* PROBLEM TO SOLVE *
Continue the "Cobwebs" blog post about returning to the blog after six hard months, starting right after its final sentence.

Cobwebs

It's been months since I've blogged, 6 months to be exact.  I've even contemplated whether I wanted to come back to this blog.  Somehow, with life being as it is, it seems petty, inconsequential.  The last six month have been downright shitty.  In six months I've stared death in the eyes as Lucca seized, my husband lost his job, I moved out as my marriage fell apart and my best friend was diagnosed with brain cancer.  It's been full of pain, sorrow, grief, self-doubt, numbness, anger, self-destruction and fear.  It's effected my family, my friendships, my motherhood, my creativity and my career.  And although some days I wasn't able to see life's gifts as they were presented, I'm starting to pull the cobwebs away and see light.  I've realized that within the darkness, small treasures lie waiting to be discovered.

* DATA *
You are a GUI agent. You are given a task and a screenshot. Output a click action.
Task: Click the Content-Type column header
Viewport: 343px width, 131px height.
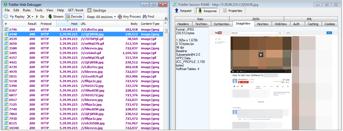[x=150, y=24]
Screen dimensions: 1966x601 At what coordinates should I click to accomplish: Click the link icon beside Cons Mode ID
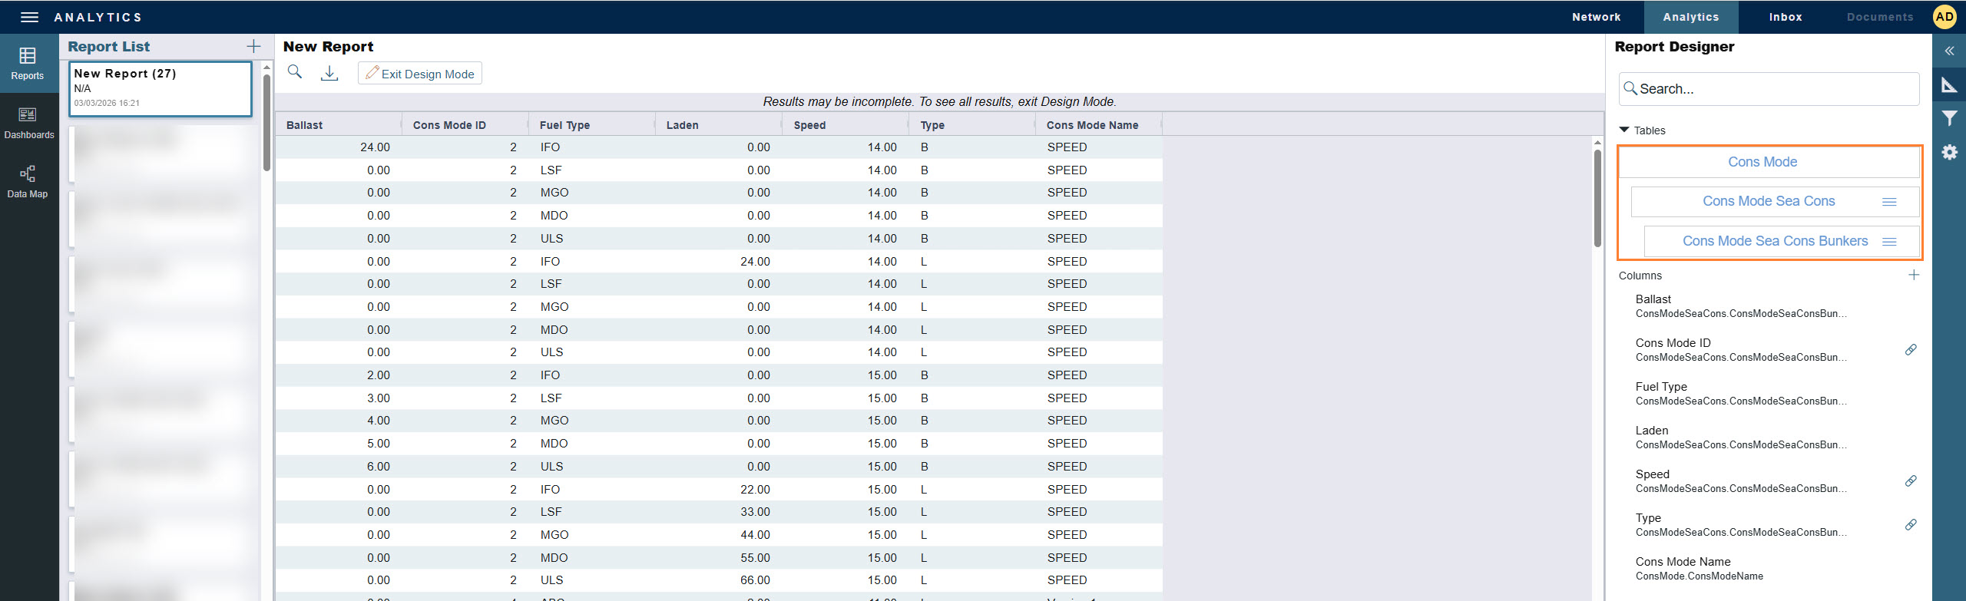coord(1911,350)
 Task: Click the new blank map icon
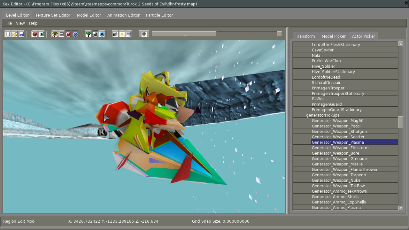8,34
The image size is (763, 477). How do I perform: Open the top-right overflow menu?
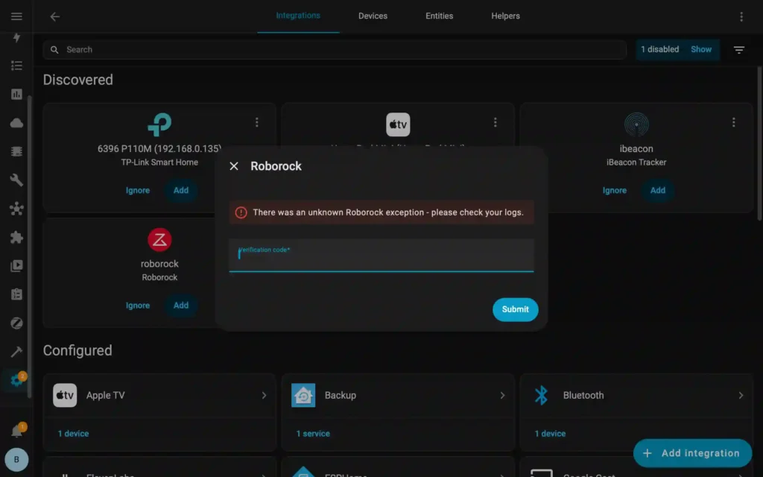(742, 16)
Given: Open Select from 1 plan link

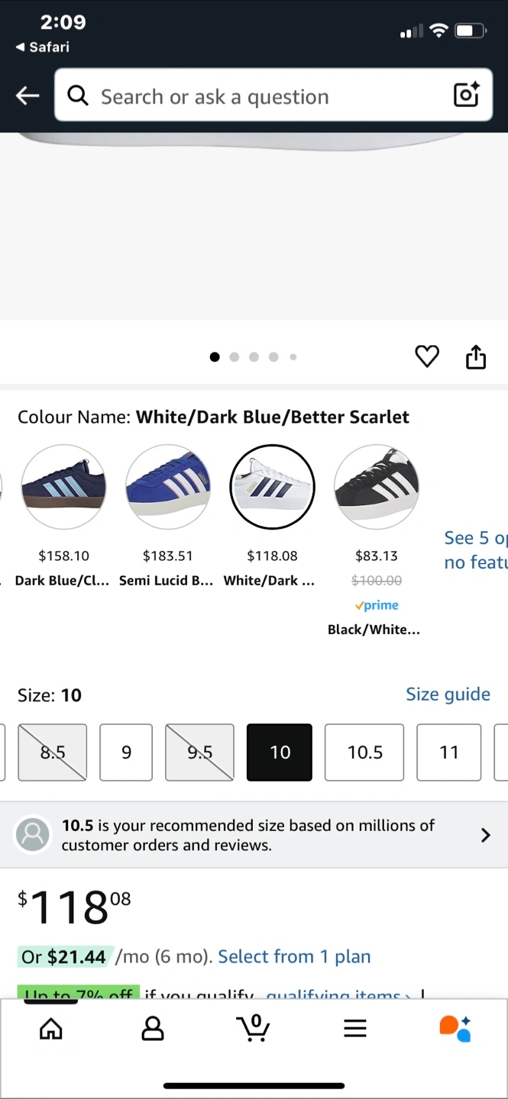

* EXPECTED ANSWER *
Lucca crushed the monkey bars.  He now can tie his shoes all on his own.  He loves walking on opposite sides of the street, proving his independence.  He learned how to read and write and can chop parsley like a boss.  I got the directors choice in a gallery show.  My best friend and I can still laugh at our inappropriate jokes and dish on life.  Through her illness, my friendships have a new richness as we navigate this journey together.  And yesterday I shot six rolls of film, which was the first day inspiration has found me since November.  These small gifts are lifting my spirit.

 

So, is this blog petty, inconsequential?  Only if I don't show up authentically.  I've hesitated blogging, because what I had to write wasn't happy or pretty.  But, if I'm not willing to be vulnerable and honest about my life, how can I ever ask that of others?  At the end of the day, this is life.  My life.